### Texto fuente
La reclasificación de España como “una democracia defectuosa” en el índice democrático de The Economist ha llamado la atención muy justificadamente. Hasta que se agudizó la crisis catalana en 2017, España estaba clasificada como una “democracia plena”, pero se ha producido una relegación principalmente por una reducción de la independencia judicial al no acordarse la renovación del Consejo General del Poder Judicial como marca la Constitución. Si vemos los criterios generales aplicados por este Índice para juzgar la situación de las libertades democráticas, cuestión es aún más preocupante que la que indica la falta de acuerdo para renovar ese órgano de Gobierno de uno de los tres Poderes constitucionales. El índice de democracia liberal de The Economist mide cinco dimensiones: 1) proceso electoral y pluralismo, 2) libertades civiles; 3) funcionamiento de las instituciones; 4) participación política; y 5) cultura política, incluido el grado de corrupción. Quienes vivimos en España sabemos cuán extenso han sido los poderes que se ha arrogado el Gobierno con la excusa de la pandemia y cómo se han silenciado el Parlamento y desobedecido los Tribunales. Quienes tenemos viva la memoria de la Transición estaremos de acuerdo en que la clasificación como “democracia defectuosa” no es injusta.
El Índice positivo asignado por The Economist a las naciones más libres de la Unión Europea no debe tranquilizarnos respecto del futuro de la democracia liberal en nuestro Continente. En efecto, y paradójicamente, las medidas para reparar los daños económicos y sociales causados por la epidemia de covid-19 pueden resultar contraproducentes desde el punto de vista de las libertades.

### Registros proporcionados
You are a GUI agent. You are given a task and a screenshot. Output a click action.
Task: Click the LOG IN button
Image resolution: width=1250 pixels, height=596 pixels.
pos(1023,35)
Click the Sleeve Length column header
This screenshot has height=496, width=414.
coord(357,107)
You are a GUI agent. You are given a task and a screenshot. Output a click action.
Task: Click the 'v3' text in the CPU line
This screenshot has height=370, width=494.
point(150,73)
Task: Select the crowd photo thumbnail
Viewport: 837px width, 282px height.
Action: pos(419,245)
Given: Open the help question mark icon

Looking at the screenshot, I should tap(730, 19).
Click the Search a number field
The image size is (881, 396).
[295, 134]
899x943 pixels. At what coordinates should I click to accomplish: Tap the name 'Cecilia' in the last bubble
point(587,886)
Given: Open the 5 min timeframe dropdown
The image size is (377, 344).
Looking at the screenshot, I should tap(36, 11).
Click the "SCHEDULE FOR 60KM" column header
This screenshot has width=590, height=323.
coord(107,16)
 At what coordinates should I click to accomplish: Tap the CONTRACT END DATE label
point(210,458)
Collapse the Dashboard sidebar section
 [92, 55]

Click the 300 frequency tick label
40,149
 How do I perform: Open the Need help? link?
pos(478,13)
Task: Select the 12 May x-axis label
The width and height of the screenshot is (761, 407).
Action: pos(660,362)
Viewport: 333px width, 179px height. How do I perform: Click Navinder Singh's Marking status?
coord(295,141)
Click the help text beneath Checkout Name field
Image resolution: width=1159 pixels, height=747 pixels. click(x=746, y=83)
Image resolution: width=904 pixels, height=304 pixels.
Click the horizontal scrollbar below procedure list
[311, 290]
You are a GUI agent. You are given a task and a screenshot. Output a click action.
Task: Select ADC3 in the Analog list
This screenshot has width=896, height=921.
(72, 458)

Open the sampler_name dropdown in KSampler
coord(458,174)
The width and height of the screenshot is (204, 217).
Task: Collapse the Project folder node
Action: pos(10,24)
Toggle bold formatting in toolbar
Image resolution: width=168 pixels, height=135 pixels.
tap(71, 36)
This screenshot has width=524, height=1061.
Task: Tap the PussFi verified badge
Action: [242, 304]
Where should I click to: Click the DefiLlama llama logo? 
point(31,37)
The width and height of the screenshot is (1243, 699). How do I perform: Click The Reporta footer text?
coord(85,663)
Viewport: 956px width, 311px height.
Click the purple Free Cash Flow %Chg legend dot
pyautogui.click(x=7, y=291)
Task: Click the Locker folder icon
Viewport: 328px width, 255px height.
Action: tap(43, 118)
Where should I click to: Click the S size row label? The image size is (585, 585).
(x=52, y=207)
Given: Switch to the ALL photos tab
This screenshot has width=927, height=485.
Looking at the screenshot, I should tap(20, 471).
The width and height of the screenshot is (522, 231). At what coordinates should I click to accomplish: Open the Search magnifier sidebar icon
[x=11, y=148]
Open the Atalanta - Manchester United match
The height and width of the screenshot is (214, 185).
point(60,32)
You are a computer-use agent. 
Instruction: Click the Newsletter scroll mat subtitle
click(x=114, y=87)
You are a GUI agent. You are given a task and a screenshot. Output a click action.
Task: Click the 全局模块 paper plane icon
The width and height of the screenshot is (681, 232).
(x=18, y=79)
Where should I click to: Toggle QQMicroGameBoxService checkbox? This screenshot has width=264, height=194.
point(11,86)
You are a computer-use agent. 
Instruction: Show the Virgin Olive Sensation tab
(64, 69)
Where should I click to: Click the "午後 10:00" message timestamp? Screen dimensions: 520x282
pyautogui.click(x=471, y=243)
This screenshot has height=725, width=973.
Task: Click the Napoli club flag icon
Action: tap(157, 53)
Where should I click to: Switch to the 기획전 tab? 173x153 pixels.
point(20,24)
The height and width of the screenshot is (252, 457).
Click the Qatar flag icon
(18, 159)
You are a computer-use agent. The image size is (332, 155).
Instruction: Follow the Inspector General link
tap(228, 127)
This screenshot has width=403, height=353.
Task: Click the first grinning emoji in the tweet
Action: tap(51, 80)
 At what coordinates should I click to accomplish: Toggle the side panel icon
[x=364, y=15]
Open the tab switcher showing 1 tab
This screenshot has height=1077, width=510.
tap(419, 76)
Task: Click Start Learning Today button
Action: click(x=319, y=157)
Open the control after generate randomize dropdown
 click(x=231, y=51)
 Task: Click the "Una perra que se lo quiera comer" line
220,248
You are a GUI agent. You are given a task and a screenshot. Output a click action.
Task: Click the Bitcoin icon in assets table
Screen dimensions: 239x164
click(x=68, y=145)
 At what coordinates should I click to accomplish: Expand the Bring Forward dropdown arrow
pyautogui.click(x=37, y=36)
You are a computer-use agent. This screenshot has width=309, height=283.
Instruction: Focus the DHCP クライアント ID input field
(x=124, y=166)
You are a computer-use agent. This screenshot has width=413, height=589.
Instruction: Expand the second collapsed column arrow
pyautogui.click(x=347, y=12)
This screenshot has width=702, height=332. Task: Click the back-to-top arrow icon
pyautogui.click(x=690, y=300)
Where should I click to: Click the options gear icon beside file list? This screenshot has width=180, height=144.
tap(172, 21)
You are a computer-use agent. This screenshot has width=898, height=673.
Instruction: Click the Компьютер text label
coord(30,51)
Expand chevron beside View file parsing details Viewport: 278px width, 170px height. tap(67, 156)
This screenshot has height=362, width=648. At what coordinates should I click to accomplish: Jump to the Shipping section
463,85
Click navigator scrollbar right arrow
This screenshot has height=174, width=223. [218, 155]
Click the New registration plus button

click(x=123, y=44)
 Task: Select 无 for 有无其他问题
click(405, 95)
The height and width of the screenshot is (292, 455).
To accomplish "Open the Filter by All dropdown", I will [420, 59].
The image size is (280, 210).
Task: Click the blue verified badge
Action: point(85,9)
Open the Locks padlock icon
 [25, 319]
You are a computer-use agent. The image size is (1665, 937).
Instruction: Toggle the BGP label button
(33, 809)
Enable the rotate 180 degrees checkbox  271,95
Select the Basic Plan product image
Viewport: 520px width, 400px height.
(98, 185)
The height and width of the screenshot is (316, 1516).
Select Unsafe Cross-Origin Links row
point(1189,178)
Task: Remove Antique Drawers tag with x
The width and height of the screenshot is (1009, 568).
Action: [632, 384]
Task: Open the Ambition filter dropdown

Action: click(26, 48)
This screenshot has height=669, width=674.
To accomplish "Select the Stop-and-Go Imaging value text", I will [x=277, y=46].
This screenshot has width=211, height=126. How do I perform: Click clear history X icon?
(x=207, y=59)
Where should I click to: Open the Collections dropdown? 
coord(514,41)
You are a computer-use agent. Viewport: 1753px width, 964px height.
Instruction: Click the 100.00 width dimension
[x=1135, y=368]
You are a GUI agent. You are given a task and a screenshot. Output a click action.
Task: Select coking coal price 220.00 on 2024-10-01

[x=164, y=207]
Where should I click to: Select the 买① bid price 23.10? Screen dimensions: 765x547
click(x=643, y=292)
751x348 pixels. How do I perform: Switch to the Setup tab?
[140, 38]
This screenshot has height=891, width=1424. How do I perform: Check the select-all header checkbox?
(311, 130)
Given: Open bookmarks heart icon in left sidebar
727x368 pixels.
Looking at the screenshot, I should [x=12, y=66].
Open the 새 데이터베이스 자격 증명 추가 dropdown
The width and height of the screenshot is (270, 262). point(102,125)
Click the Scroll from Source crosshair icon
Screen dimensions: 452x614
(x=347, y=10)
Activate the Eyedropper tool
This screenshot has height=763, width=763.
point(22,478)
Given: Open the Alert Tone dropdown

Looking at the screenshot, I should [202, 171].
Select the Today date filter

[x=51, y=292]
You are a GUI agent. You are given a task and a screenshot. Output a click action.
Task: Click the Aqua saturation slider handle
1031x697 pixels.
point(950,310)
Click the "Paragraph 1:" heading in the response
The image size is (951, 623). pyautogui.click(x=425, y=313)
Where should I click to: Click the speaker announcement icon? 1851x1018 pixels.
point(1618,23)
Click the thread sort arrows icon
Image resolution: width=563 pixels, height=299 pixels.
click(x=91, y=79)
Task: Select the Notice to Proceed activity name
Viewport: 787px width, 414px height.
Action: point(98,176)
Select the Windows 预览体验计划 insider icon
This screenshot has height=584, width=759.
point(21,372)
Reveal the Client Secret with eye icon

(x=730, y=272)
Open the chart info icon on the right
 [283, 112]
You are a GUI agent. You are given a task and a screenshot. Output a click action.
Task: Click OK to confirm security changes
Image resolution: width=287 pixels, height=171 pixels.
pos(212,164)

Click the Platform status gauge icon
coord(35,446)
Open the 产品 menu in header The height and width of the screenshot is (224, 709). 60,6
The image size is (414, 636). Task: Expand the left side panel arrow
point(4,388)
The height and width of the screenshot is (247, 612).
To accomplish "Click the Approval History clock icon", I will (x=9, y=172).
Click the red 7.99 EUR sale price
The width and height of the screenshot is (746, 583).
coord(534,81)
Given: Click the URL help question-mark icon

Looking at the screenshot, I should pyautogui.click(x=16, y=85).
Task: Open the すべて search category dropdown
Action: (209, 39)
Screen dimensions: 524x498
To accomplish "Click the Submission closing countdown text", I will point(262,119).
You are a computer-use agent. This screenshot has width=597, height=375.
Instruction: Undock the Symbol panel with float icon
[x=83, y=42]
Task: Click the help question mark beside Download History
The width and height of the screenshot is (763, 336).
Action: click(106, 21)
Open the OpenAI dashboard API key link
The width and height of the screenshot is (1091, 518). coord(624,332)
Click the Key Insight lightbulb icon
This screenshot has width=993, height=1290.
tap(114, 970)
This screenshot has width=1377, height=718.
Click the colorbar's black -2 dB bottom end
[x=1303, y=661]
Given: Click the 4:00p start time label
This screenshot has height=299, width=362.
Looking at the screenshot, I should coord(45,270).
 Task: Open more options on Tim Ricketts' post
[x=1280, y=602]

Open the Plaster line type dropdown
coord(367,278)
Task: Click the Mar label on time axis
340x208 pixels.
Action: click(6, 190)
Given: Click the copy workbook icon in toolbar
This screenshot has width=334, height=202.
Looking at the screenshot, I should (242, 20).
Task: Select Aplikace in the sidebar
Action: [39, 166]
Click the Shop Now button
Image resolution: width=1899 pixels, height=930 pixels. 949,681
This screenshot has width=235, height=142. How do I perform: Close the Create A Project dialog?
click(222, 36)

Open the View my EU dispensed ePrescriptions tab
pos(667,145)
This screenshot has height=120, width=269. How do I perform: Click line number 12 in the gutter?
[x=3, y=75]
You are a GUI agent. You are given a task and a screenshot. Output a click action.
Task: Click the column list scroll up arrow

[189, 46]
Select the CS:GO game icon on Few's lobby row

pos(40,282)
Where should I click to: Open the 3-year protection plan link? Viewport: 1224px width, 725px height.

### Enunciado 1
Transcribe del texto sobre la democracia española el fragmento que va de "El Índice positivo" a "de las libertades.", ambos incluidos.
### Enunciado 2
Responde a partir del texto sobre la democracia española:
(a) ¿Cómo estaba clasificada España antes de que se agudizara la crisis catalana en 2017?
(b) ¿Cuántas dimensiones mide el índice de democracia liberal de The Economist?
(c) ¿Qué medidas pueden resultar contraproducentes desde el punto de vista de las libertades?

### Solución 1
El Índice positivo asignado por The Economist a las naciones más libres de la Unión Europea no debe tranquilizarnos respecto del futuro de la democracia liberal en nuestro Continente. En efecto, y paradójicamente, las medidas para reparar los daños económicos y sociales causados por la epidemia de covid-19 pueden resultar contraproducentes desde el punto de vista de las libertades.

### Solución 2
(a) Como una "democracia plena".
(b) Cinco.
(c) Las medidas para reparar los daños económicos y sociales causados por la epidemia de covid-19.